Software Architecture

Core Definitions

Architecture Characteristics: Often referred to as the “-ilities,” these are the non-domain design considerations the system must support (e.g., scalability, security).
Architecture Decisions: These define the rules for how a system should be constructed—what is and is not allowed.
Variance: If a decision cannot be implemented due to constraints, the process moves into a variance. This formalizes seeking approval or denial based on justifications and trade-offs.
Design Principles: Unlike hard-and-fast rules (decisions), these are guidelines. They provide a preferred method (e.g., asynchronous messaging) while allowing developers flexibility (e.g., using REST or gRPC) in specific circumstances.

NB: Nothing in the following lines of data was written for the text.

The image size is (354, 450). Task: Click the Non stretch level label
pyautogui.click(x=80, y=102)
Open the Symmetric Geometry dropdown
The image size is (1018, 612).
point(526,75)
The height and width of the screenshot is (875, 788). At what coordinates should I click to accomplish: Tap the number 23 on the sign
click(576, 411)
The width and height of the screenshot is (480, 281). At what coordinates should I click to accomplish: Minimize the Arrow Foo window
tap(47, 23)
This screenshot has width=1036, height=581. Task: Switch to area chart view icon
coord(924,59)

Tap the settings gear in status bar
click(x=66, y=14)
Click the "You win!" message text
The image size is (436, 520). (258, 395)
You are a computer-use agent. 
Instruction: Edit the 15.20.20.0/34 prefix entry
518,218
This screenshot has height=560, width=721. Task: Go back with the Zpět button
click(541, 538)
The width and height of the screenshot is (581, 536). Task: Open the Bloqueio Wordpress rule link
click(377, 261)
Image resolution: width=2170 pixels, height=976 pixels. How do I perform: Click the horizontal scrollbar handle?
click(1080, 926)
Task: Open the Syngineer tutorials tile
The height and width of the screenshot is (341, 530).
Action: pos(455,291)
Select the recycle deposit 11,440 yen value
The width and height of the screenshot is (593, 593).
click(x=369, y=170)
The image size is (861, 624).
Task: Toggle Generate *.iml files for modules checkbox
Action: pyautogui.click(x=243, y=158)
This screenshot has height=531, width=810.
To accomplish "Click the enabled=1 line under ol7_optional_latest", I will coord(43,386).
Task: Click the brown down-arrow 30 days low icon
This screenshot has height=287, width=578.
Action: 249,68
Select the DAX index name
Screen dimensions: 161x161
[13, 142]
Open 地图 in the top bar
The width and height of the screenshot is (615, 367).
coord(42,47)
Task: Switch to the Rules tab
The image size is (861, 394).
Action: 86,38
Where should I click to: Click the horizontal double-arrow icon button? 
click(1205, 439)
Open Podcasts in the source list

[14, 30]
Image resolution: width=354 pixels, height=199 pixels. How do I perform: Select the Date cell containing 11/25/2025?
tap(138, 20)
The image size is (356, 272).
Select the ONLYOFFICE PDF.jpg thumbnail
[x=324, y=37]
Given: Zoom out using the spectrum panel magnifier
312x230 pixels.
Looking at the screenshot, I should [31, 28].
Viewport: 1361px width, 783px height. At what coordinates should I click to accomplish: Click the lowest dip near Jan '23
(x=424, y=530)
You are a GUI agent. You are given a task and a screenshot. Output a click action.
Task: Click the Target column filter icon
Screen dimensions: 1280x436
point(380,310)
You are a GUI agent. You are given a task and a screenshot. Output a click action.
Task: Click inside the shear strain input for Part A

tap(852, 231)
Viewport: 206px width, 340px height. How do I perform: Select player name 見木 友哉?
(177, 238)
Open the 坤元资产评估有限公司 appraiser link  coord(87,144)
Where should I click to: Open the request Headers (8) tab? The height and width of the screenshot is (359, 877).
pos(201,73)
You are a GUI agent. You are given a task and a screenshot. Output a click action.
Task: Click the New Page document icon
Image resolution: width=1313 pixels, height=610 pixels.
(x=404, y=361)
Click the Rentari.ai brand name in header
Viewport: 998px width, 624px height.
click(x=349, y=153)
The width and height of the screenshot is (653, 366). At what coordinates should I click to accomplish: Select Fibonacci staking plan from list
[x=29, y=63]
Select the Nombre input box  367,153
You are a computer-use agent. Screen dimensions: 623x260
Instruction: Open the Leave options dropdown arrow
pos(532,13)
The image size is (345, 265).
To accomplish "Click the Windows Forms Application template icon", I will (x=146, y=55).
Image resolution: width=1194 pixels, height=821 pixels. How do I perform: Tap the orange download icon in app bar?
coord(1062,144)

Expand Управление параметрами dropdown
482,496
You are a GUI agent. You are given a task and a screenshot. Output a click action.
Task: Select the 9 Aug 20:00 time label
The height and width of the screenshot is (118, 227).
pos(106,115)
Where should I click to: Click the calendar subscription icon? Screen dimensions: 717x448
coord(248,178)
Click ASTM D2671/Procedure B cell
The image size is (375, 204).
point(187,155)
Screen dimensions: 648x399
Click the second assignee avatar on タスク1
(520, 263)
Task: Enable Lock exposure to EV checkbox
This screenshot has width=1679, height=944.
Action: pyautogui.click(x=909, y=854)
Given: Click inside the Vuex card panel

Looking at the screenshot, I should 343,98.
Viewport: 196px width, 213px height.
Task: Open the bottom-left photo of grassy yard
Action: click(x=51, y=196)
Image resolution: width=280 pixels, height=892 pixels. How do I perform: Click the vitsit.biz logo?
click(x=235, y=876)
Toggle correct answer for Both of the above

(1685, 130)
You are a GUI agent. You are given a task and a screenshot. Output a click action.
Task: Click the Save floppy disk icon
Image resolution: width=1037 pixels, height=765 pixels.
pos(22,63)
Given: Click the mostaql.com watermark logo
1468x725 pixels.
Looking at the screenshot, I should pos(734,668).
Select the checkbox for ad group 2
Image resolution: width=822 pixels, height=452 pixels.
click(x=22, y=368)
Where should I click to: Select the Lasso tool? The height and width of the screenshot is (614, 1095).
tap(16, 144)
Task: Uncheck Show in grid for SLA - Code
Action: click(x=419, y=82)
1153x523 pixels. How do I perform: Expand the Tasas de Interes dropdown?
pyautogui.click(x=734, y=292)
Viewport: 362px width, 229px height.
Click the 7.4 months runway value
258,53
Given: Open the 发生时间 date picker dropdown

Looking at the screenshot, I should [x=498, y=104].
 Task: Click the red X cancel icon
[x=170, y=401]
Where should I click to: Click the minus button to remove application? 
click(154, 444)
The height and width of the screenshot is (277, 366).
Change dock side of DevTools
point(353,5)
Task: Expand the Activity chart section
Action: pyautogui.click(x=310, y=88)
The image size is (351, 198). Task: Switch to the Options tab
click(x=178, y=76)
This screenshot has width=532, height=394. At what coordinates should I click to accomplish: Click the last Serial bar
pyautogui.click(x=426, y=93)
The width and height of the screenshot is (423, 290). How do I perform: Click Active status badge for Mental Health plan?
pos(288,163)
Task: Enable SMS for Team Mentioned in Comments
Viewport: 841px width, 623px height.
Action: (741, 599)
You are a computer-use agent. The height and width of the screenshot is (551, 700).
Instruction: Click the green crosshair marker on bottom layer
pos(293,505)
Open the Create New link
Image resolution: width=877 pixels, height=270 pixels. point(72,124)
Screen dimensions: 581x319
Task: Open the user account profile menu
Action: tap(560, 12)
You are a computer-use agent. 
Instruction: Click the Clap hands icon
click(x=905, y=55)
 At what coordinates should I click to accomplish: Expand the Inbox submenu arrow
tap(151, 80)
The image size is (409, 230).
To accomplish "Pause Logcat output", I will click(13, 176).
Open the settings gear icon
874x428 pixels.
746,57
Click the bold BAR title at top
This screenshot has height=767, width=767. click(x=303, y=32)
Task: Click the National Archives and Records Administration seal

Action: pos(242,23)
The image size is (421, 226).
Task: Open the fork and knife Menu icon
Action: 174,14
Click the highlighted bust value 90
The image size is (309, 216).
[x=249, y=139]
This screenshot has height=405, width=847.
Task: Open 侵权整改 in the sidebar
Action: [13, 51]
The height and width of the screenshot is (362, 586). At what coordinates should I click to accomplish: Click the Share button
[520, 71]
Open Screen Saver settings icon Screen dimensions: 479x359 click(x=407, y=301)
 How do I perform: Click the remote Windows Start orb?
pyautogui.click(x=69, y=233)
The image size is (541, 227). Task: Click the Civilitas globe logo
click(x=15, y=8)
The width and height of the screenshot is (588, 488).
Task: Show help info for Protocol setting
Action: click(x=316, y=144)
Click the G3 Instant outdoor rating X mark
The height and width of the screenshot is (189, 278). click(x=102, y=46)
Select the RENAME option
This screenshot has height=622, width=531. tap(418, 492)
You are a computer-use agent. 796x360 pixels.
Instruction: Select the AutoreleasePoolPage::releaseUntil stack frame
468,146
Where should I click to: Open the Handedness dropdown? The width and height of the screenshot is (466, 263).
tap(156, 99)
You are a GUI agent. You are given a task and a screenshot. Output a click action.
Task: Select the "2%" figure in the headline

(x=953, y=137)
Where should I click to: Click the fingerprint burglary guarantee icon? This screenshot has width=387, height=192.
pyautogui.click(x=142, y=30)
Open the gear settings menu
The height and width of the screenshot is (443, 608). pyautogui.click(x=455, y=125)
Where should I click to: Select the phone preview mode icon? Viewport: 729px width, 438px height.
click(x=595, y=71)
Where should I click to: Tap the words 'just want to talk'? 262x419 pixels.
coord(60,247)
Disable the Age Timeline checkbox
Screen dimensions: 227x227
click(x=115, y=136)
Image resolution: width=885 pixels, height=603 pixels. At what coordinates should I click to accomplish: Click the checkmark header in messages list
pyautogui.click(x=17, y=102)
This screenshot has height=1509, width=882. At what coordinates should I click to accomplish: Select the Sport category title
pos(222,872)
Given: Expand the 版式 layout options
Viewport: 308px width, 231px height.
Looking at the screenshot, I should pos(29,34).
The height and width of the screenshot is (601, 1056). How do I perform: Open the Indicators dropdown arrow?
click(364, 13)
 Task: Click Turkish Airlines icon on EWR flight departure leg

Expectations of an Architect

Make Architecture Decisions: Define the technical path and rules.
Continually Analyze the Architecture: Ensure the system remains viable as it evolves.
Keep Current with Latest Trends: Technology moves fast; stay informed.
Ensure Compliance with Decisions: Verify that the team is following the defined architecture.
Diverse Exposure and Experience: Focus on Technical Breadth over depth. It is more valuable to know the pros/cons of 10 different caching products than to be an expert in only one.
Business Domain Knowledge: Successful architects couple technical skills with strong knowledge of a specific business domain.
Interpersonal Skills: Must be able to navigate office politics and lead teams.

Domain Taxonomy

Understanding domain scope helps architects frame problems at the right level:

Domain (The Field): The broadest category — the “industry” or “sector” (e.g., Science, Business, Arts, Engineering).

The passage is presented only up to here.